Fracture toughness of titanium alloys fabricated by high-power laser-directed energy deposition: Fractal analysis and prediction model

Abstract

Laser additive-manufactured (AM) metallic components typically have superior uniaxial tensile strength to their conventional processing counterparts. However, the strength and toughness trade-off for most AM-fabricated metallic parts remains unsolved. Generally, the heat treatment processes can enhance the elongation and toughness of as-deposited AM samples. In this work, the fracture toughness of high-power (7600 W) laser directed energy deposition Ti–6Al–4V (Ti64) + heat treatment (short as Ti64 DED-HT) samples, were studied using fracture property tests.
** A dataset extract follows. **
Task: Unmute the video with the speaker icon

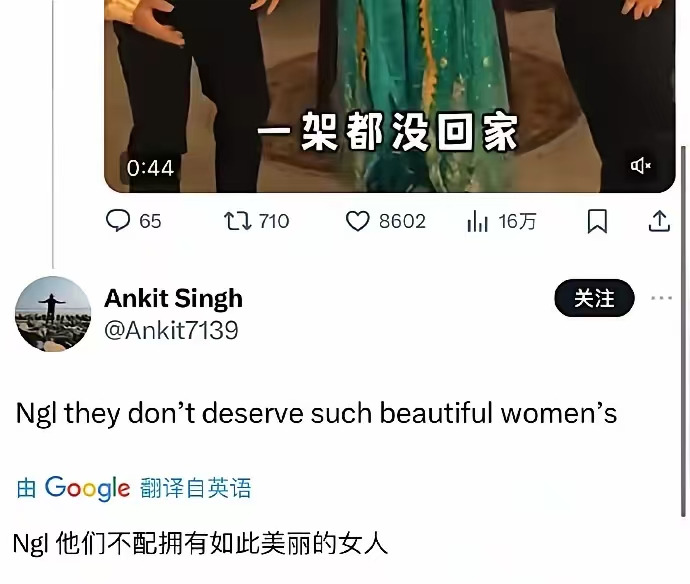Action: (640, 166)
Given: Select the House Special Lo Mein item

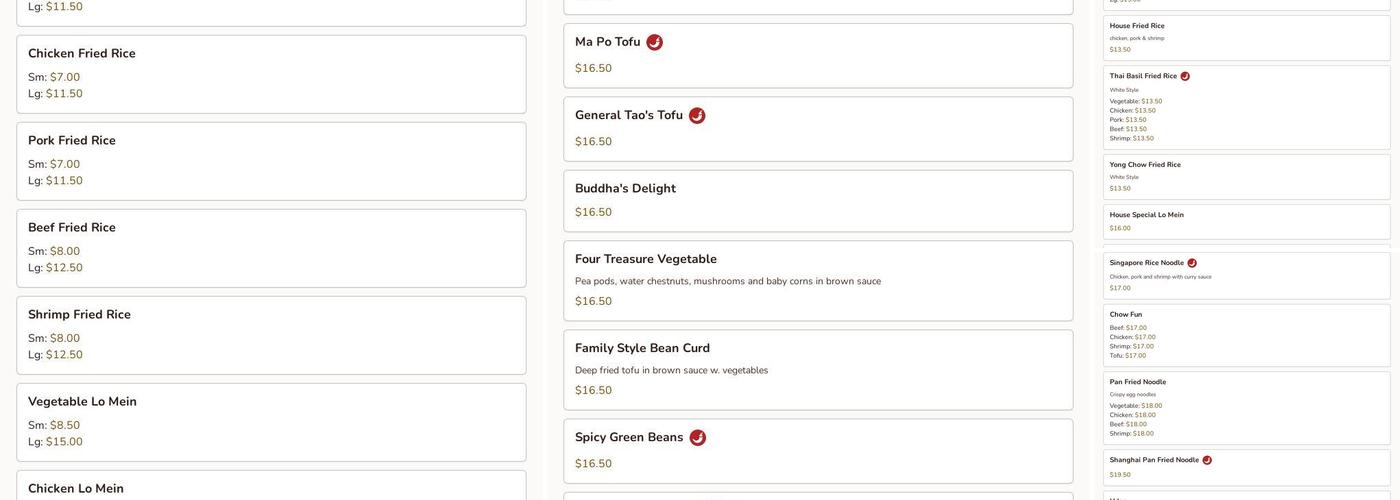Looking at the screenshot, I should point(1146,215).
Combining electron backscatter diffraction (EBSD), confocal laser scanning microscope, and fractal geometry theory, we investigated their fracture mechanism and proposed a new prediction model between plane-strain fracture toughness (K_Ic) and conventional tensile properties. The results show that the plane-strain fracture toughness value in four states (two scanning speeds and two directions) is 81.3±0.7 MPa m^1/2, higher than that of the wrought counterparts (∼65 MPa m^1/2). This high plane-strain fracture toughness results from the combination of relatively fine columnar β grains and coarse α laths of the deposited parts after a specific heat-treated process. Combined with a confocal laser scanning microscope and fractal geometry analysis theory, we found that the rough surface profile leads to high fractal dimension values. In addition, we proposed a modified analytical prediction model, which can effectively predict the plane-strain fracture toughness value of AM Ti64 titanium alloys. These findings provide a guideline for obtaining a high strength–toughness and reliably predicting its K_Ic value in AM titanium alloys.